DATA PROVIDED:
>>

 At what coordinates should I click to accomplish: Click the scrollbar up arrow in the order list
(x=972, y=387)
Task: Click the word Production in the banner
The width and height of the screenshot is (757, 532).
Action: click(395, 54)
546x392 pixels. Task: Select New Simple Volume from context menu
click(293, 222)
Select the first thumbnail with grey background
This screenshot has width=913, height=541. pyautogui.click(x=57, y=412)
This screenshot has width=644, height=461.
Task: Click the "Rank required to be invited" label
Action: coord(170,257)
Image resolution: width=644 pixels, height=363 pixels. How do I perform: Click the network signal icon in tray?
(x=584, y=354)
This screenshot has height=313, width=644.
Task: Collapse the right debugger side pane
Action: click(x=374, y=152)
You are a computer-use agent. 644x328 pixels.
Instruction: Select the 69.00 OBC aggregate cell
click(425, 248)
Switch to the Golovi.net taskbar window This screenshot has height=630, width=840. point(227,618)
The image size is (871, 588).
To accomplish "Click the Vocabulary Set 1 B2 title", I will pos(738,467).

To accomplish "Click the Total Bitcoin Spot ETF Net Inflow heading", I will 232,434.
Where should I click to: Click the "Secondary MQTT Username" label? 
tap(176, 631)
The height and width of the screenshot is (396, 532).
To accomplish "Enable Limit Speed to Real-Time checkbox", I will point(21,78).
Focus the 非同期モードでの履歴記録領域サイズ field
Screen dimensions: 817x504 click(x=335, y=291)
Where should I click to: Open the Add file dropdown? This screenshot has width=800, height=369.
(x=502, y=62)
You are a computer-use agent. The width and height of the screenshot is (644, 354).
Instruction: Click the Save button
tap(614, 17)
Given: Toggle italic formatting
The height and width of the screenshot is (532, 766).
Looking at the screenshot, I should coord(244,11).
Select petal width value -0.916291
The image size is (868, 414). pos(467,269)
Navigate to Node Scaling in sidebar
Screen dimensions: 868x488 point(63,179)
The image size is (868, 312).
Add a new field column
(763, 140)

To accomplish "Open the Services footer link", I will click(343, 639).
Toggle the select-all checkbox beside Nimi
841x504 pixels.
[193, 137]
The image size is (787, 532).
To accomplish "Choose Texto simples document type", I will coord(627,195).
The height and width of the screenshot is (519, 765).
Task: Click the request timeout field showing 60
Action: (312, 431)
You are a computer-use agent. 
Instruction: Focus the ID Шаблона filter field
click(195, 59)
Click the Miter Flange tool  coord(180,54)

<<

ABOUT THIS EXERCISE:
Output each entry exactly as written, leaving none out.

WRITTEN REPLY:
 At what coordinates should I click to accomplish: Click the scrollbar up arrow in the order list
(x=972, y=387)
Task: Click the word Production in the banner
The width and height of the screenshot is (757, 532).
Action: click(395, 54)
546x392 pixels. Task: Select New Simple Volume from context menu
click(293, 222)
Select the first thumbnail with grey background
This screenshot has width=913, height=541. pyautogui.click(x=57, y=412)
This screenshot has width=644, height=461.
Task: Click the "Rank required to be invited" label
Action: coord(170,257)
Image resolution: width=644 pixels, height=363 pixels. How do I perform: Click the network signal icon in tray?
(x=584, y=354)
This screenshot has height=313, width=644.
Task: Collapse the right debugger side pane
Action: click(x=374, y=152)
You are a computer-use agent. 644x328 pixels.
Instruction: Select the 69.00 OBC aggregate cell
click(425, 248)
Switch to the Golovi.net taskbar window This screenshot has height=630, width=840. point(227,618)
The image size is (871, 588).
To accomplish "Click the Vocabulary Set 1 B2 title", I will pos(738,467).

To accomplish "Click the Total Bitcoin Spot ETF Net Inflow heading", I will 232,434.
Where should I click to: Click the "Secondary MQTT Username" label? 
tap(176, 631)
The height and width of the screenshot is (396, 532).
To accomplish "Enable Limit Speed to Real-Time checkbox", I will point(21,78).
Focus the 非同期モードでの履歴記録領域サイズ field
Screen dimensions: 817x504 click(x=335, y=291)
Where should I click to: Open the Add file dropdown? This screenshot has width=800, height=369.
(x=502, y=62)
You are a computer-use agent. The width and height of the screenshot is (644, 354).
Instruction: Click the Save button
tap(614, 17)
Given: Toggle italic formatting
The height and width of the screenshot is (532, 766).
Looking at the screenshot, I should coord(244,11).
Select petal width value -0.916291
The image size is (868, 414). pos(467,269)
Navigate to Node Scaling in sidebar
Screen dimensions: 868x488 point(63,179)
The image size is (868, 312).
Add a new field column
(763, 140)

To accomplish "Open the Services footer link", I will click(343, 639).
Toggle the select-all checkbox beside Nimi
841x504 pixels.
[193, 137]
The image size is (787, 532).
To accomplish "Choose Texto simples document type", I will coord(627,195).
The height and width of the screenshot is (519, 765).
Task: Click the request timeout field showing 60
Action: (312, 431)
You are a computer-use agent. 
Instruction: Focus the ID Шаблона filter field
click(195, 59)
Click the Miter Flange tool  coord(180,54)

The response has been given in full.